Precisa saber que en el RU no se vota por personas sino por partidos. Desde 1911, el partido con mayoría parlamentaria escoge al Ejecutivo por un período de 5 años. May había sido electa en 2015-2020 en elecciones generales, convocadas por ella misma, para fortalecerse en la negociación del brexit. No logró eso. Con apenas 312 parlamentarios de los 326 necesarios para hacer gobierno, el Partido Tory necesitó una alianza con el Partido Unionista Democrático de Irlanda del Norte.
El principio del fin. Como el período legislativo sólo puede interrumpirse cuando un PM pierde un voto de confianza, la renuncia de May no precipitó elecciones generales, sino que fue simplemente reemplazada por alguien escogido por el partido. Después de varias rondas eliminatorias, los 312 parlamentarios conservadores presentaron dos finalistas para que los miembros registrados del partido escogieran por correo. Las preferencias se decantaron por Boris Johnson, gran instigador de la retórica antieuropea y primer promotor del brexit, reputado patrañero como periodista del Times, donde había despedido por falsificación.
La escogencia de Johnson era de esperarse. Mientras May había sido electa por más de 13 millones de votantes, Johnson fue escogido por apenas 125 mil afiliados al partido tory, sólo el 0,2% de la población. Las características sociodemográficas de ese segmento son apabullantes. El 56%, en edad de retiro y sólo el 28% tiene menos de 46 años. Su mayoría son hombres de alto ingreso, con mentalidad anclada todavía en la nostalgia del imperio. Johnson era su hombre y llegó a poner una chispa de majadería sobre una pradera seca de sensatez.
¿Y la oposición? ¿Cuál oposición: al brexit, al partido conservador o a una salida sin acuerdo? La oposición al brexit podría tener mayoría. Eso no se sabe. Pero la oposición a una salida sin acuerdo es masiva. La misma combinación de contradicciones que llevó al referendo obliga ahora a la clase política británica a desafiar su revelada impotencia y tomar un rumbo.
Johnson manda a receso al Parlamento. No quiere que el Legislativo encuentre forma de detenerlo. ¿Qué va a pasar? El martes se explorarán opciones para frenar a Johnson. Si eso falla, queda pedir un voto de desconfianza contra Boris.
El tiempo se agota. Si hubiera voto de censura y tuviera éxito, habría solo 14 días para formar gobierno. Eso tiene que ser esta semana, apenas a tiempo para pedir otra prórroga, llamar a elecciones y, tal vez, un nuevo referendo. Pero el RU se debate entre visión de nación y tribalismo partidario.
Costa Rica sabe lo que es estar entre la olla y el sartén. En febrero de 2018, preclaros políticos criollos no pudieron superar viejas inquinas y apoyar sin equívocos la elección de Carlos Alvarado.
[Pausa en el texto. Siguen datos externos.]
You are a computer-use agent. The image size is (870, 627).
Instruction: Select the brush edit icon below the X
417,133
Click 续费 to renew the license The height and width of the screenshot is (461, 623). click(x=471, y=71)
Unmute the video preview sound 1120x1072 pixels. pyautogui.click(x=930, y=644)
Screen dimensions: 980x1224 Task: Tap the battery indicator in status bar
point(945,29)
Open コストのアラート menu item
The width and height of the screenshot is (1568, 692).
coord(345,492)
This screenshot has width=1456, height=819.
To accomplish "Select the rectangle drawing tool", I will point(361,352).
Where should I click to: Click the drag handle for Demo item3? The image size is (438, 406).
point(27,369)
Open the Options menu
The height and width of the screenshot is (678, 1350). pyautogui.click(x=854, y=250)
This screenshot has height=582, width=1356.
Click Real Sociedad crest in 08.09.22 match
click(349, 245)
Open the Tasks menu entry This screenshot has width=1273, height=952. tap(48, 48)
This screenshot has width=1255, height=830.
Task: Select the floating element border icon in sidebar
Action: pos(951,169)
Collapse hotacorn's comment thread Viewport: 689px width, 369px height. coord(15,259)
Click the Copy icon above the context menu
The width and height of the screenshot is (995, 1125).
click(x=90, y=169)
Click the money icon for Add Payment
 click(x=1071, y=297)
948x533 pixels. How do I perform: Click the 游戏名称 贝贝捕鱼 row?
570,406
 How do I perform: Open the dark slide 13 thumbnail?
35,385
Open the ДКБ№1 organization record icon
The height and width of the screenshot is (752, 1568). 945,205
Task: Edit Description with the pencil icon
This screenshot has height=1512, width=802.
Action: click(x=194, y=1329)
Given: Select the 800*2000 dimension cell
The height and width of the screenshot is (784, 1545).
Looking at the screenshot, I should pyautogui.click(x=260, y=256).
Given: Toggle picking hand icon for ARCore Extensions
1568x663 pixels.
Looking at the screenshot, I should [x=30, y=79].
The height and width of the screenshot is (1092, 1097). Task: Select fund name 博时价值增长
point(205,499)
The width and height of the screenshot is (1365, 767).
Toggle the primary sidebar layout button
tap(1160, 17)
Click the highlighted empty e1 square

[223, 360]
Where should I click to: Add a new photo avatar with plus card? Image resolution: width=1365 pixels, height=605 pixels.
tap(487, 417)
Yo llamé, entonces, por un voto defensivo, no de predilección. Más de un prócer me dio silencio por respuesta. Rodolfo Piza dio paso al frente y su gesto ganó el día. Nobleza obliga reconocerlo. Pero en la cuna de la democracia todavía se mojan los pañales. Por las calles de Londres, miles de miles llevan velas, como Diógenes, buscando un hombre, un Rodolfo Piza británico que detenga el golpe de Johnson.
La autora es coordinadora del OCEX y catedrática de la UNED.